• [WORK REQUIRED] From the line containing "Where should I" down to the final line of the entries below, return each line exactly and drop the pictures.

• [RECORDS SHOWN]
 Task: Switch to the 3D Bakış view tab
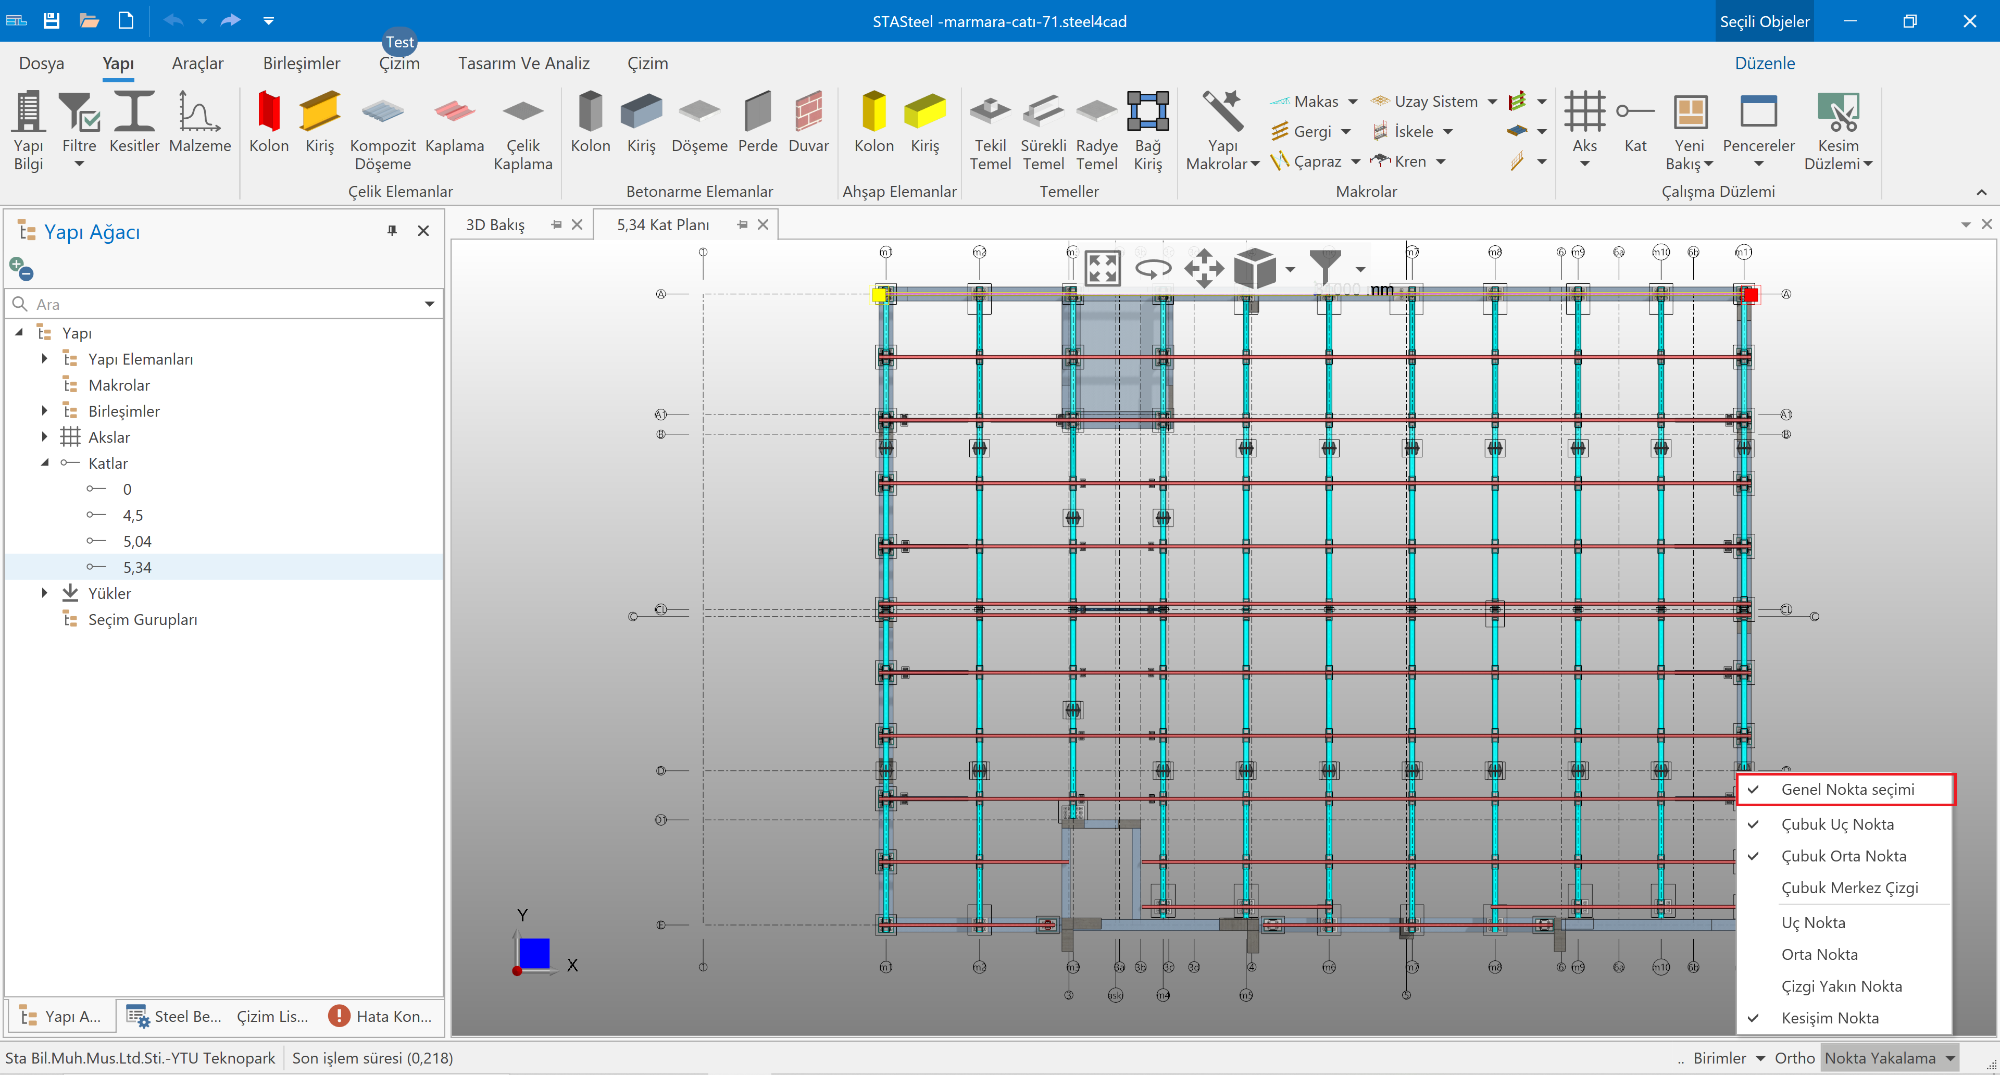[x=495, y=225]
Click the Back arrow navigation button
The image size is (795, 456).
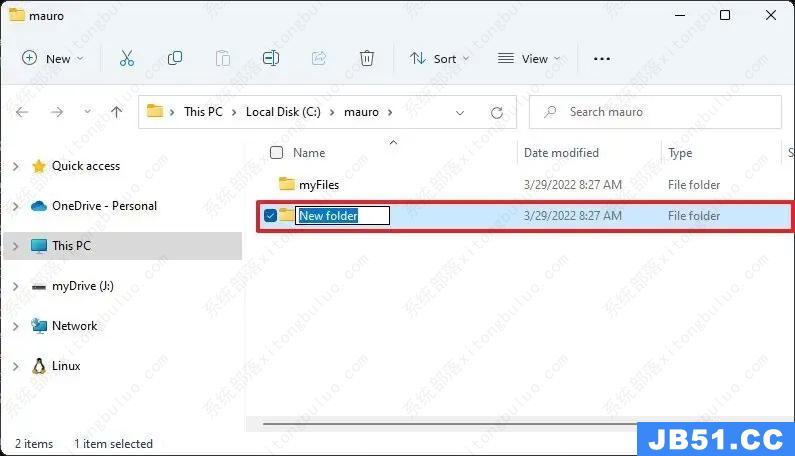pos(23,112)
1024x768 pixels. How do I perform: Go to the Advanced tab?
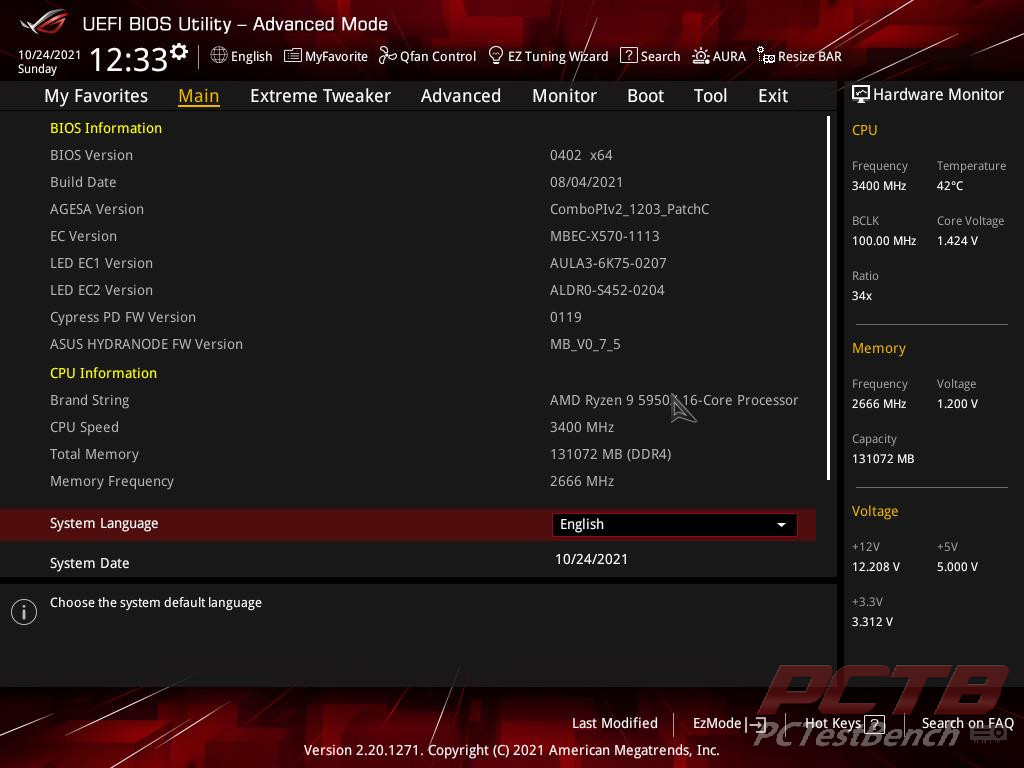460,96
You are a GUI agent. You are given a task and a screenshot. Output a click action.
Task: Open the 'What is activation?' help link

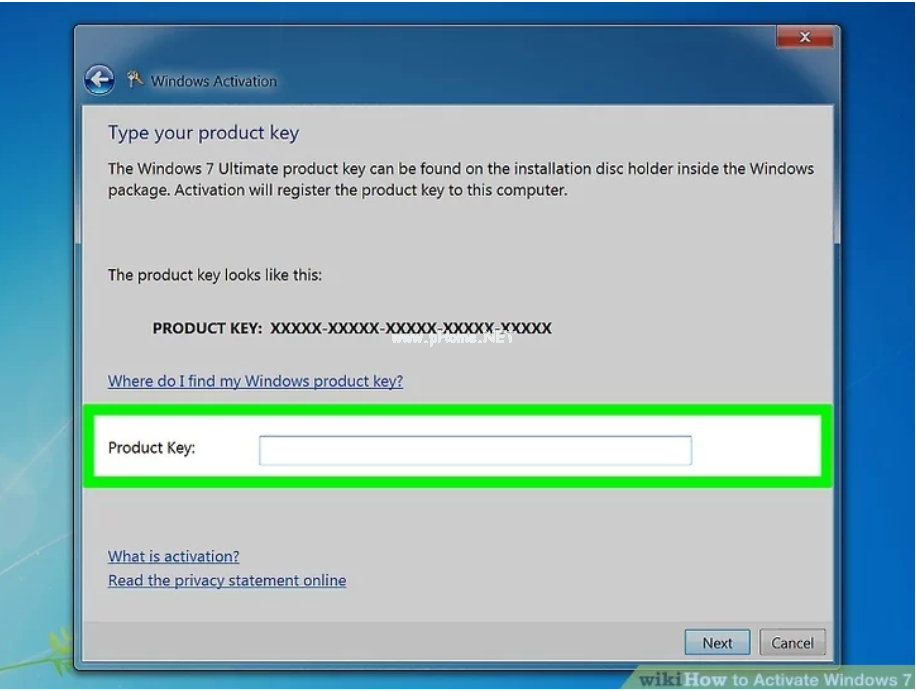point(174,556)
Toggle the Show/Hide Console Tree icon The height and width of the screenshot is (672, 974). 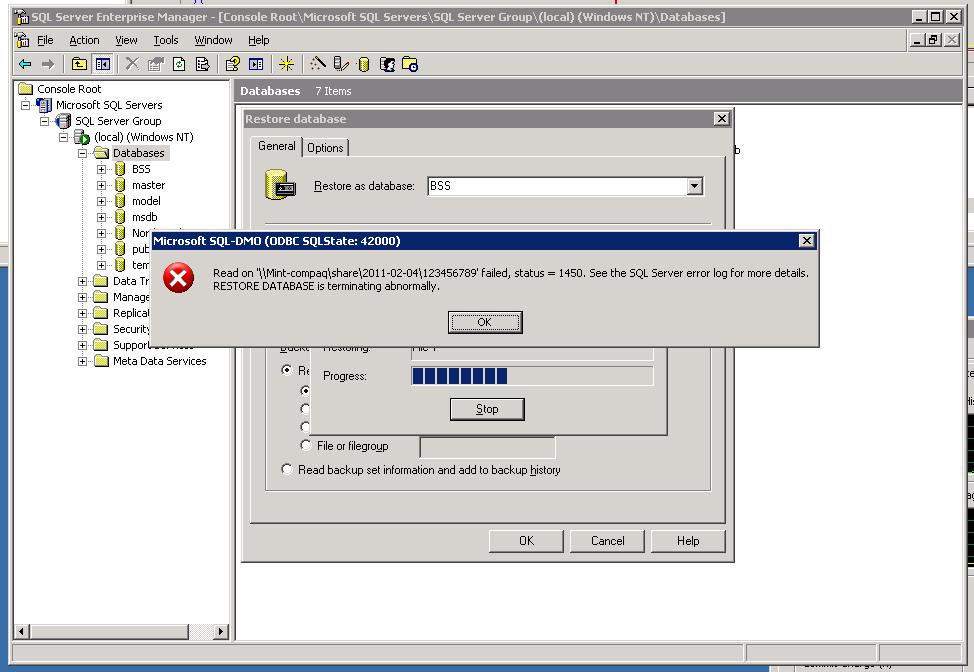pyautogui.click(x=102, y=64)
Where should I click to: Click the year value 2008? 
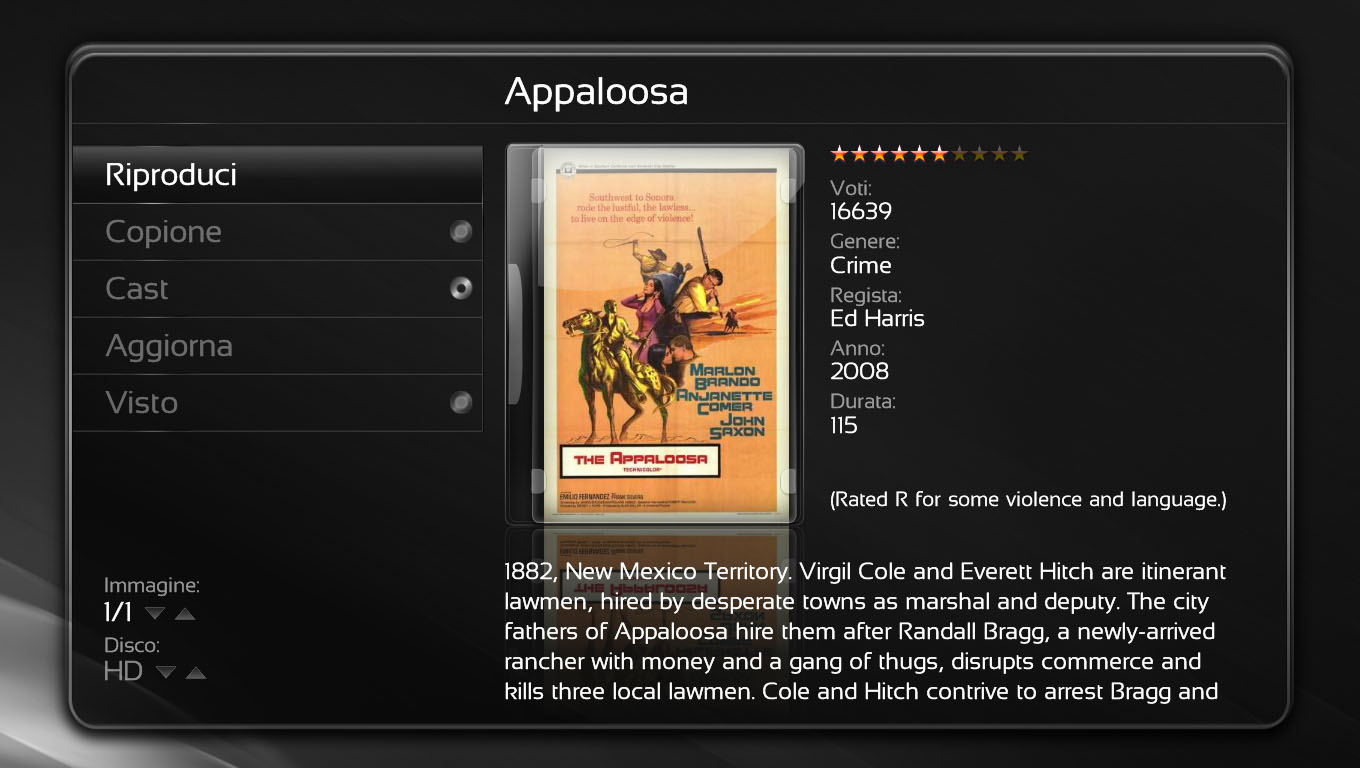coord(859,371)
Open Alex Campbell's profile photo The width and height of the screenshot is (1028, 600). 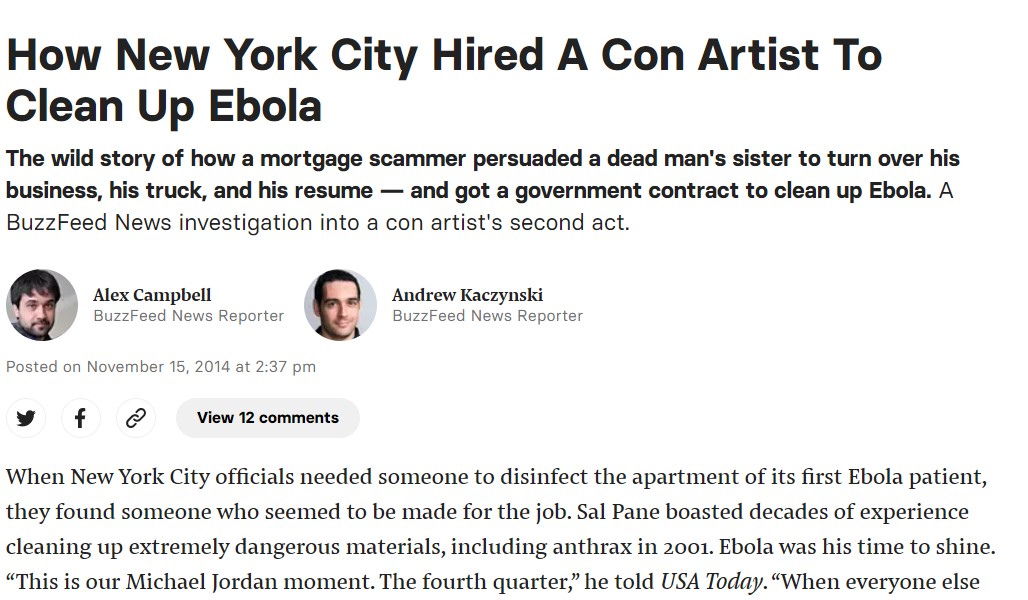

• [YOUR SOLUTION]
Where should I click to: Click the year value 2008? 
coord(859,371)
Open Alex Campbell's profile photo The width and height of the screenshot is (1028, 600). 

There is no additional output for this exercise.